Collected data entries:
★ ★ ★ ★ ★

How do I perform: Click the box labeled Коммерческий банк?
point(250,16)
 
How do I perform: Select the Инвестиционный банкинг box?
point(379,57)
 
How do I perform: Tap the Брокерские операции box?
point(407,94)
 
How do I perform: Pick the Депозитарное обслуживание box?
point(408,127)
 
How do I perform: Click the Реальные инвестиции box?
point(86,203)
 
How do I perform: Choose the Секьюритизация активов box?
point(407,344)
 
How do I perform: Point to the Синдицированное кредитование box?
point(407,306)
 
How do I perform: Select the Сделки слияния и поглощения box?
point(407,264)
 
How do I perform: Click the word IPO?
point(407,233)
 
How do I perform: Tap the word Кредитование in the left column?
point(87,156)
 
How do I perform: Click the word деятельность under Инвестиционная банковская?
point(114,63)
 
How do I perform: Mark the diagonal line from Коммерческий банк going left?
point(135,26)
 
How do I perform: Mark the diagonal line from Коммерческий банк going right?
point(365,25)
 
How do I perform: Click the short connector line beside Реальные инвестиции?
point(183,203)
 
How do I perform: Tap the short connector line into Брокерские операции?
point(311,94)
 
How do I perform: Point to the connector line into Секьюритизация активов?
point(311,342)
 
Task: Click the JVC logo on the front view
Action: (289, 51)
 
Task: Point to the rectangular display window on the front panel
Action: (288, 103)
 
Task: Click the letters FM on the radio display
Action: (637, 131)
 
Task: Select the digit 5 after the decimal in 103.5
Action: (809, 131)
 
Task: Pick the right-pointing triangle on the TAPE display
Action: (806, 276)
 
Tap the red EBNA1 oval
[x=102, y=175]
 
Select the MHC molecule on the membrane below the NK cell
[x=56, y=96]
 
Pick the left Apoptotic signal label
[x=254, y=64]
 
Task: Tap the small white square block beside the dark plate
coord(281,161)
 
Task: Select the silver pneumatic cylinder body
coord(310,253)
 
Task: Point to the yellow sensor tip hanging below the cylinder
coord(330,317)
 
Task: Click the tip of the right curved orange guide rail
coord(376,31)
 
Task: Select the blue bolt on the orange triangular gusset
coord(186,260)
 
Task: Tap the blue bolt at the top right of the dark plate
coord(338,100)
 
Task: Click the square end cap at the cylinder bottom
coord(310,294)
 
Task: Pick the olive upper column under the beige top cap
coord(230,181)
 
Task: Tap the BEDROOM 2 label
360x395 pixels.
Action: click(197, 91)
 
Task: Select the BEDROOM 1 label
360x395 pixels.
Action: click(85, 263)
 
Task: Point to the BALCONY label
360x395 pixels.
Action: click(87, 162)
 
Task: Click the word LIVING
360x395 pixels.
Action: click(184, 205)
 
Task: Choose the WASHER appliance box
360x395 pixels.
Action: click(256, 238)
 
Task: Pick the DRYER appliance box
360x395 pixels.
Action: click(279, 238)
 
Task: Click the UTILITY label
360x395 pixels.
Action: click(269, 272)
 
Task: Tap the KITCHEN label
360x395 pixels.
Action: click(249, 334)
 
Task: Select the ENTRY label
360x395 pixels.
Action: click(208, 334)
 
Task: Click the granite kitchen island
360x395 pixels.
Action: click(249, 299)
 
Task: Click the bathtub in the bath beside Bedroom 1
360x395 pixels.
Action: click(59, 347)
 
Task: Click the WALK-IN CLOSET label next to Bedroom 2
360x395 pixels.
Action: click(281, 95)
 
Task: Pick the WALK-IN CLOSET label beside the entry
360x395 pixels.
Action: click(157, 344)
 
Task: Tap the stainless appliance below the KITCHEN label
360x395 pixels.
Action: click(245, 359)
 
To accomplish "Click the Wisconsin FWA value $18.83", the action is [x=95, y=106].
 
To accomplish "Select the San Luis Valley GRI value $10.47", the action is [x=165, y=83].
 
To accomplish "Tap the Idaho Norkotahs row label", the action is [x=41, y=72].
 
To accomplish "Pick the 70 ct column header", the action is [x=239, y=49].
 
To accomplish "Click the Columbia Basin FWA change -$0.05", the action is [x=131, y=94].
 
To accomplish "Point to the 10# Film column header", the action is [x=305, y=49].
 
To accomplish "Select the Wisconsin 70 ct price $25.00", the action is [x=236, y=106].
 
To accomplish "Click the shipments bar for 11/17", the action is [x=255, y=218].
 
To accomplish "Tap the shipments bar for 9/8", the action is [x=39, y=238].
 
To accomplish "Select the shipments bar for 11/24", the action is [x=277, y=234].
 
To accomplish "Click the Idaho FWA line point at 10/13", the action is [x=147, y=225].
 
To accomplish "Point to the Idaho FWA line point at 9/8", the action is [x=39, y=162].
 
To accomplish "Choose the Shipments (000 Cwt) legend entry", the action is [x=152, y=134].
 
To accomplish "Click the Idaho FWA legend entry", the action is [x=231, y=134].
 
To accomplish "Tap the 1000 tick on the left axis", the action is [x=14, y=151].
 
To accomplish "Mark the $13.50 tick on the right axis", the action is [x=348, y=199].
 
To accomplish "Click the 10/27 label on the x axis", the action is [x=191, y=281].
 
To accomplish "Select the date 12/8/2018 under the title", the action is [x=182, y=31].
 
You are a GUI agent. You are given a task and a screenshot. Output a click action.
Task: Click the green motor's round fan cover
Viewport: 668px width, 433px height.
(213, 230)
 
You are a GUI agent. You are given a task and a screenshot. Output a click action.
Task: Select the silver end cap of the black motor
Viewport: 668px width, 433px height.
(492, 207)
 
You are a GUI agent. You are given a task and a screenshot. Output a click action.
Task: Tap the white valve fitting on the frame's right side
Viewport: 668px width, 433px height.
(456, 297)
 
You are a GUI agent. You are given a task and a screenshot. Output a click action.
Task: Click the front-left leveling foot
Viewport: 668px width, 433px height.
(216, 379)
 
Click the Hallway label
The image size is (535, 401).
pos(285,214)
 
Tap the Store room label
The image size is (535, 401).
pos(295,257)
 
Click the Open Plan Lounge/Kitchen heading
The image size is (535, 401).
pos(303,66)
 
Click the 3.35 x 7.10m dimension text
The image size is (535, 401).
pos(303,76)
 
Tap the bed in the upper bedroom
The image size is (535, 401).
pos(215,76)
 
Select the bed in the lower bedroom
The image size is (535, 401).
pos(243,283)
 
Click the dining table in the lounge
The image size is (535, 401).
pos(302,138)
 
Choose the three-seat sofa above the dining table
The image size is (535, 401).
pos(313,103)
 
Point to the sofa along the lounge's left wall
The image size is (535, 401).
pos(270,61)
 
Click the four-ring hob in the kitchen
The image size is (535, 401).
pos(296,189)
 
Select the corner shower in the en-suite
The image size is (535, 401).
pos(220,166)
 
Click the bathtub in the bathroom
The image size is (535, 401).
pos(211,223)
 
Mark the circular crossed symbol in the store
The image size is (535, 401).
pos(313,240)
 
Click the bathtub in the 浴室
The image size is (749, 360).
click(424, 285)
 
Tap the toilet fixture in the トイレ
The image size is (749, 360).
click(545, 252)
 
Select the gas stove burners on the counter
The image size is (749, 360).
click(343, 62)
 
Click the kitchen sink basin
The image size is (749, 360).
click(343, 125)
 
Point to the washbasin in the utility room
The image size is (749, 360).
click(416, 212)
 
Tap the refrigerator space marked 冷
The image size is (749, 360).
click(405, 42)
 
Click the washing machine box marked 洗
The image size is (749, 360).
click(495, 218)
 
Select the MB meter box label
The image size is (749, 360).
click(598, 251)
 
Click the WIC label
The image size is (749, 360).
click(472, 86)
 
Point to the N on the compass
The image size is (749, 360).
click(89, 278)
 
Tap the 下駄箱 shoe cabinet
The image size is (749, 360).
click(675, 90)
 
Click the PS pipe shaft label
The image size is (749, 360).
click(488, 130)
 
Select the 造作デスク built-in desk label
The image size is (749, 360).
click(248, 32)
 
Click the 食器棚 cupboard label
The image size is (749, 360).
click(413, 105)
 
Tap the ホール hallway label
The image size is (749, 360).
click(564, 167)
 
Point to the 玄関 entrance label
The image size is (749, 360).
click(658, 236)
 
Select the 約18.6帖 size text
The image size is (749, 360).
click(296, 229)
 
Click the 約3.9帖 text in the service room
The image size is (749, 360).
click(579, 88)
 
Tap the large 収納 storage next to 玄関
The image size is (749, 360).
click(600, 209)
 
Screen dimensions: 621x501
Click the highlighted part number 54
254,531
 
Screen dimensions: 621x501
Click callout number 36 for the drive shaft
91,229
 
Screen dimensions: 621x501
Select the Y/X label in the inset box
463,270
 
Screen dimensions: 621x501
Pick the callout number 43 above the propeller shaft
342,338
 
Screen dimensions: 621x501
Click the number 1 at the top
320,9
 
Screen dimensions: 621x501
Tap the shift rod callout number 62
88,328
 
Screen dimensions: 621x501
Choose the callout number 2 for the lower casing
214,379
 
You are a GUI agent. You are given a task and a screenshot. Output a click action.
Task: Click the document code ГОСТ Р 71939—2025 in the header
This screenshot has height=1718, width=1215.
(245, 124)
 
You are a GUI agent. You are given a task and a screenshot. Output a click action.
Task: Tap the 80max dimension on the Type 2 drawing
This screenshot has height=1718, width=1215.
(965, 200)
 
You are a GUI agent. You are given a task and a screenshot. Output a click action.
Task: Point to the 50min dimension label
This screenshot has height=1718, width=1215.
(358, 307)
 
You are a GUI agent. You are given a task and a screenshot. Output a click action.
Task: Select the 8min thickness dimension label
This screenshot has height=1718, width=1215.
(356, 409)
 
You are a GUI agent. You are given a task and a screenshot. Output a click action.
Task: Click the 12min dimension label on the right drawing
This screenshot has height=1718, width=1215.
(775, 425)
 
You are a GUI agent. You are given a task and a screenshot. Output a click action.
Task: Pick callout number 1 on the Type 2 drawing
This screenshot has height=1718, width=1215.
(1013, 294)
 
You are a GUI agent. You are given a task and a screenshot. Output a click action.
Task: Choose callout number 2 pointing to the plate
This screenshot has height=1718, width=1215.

★ ★ ★ ★ ★

What the task asks: Please print, word for word, the part of the data that opens with the line containing "Task: Select the BEDROOM 1 label" and closes with the line containing "Action: click(157, 344)", including both of those lines.

Correct answer:
Task: Select the BEDROOM 1 label
360x395 pixels.
Action: click(85, 263)
 
Task: Point to the BALCONY label
360x395 pixels.
Action: click(87, 162)
 
Task: Click the word LIVING
360x395 pixels.
Action: click(184, 205)
 
Task: Choose the WASHER appliance box
360x395 pixels.
Action: click(256, 238)
 
Task: Pick the DRYER appliance box
360x395 pixels.
Action: click(279, 238)
 
Task: Click the UTILITY label
360x395 pixels.
Action: click(269, 272)
 
Task: Tap the KITCHEN label
360x395 pixels.
Action: click(249, 334)
 
Task: Select the ENTRY label
360x395 pixels.
Action: click(208, 334)
 
Task: Click the granite kitchen island
360x395 pixels.
Action: click(249, 299)
 
Task: Click the bathtub in the bath beside Bedroom 1
360x395 pixels.
Action: click(59, 347)
 
Task: Click the WALK-IN CLOSET label next to Bedroom 2
360x395 pixels.
Action: click(281, 95)
 
Task: Pick the WALK-IN CLOSET label beside the entry
360x395 pixels.
Action: click(157, 344)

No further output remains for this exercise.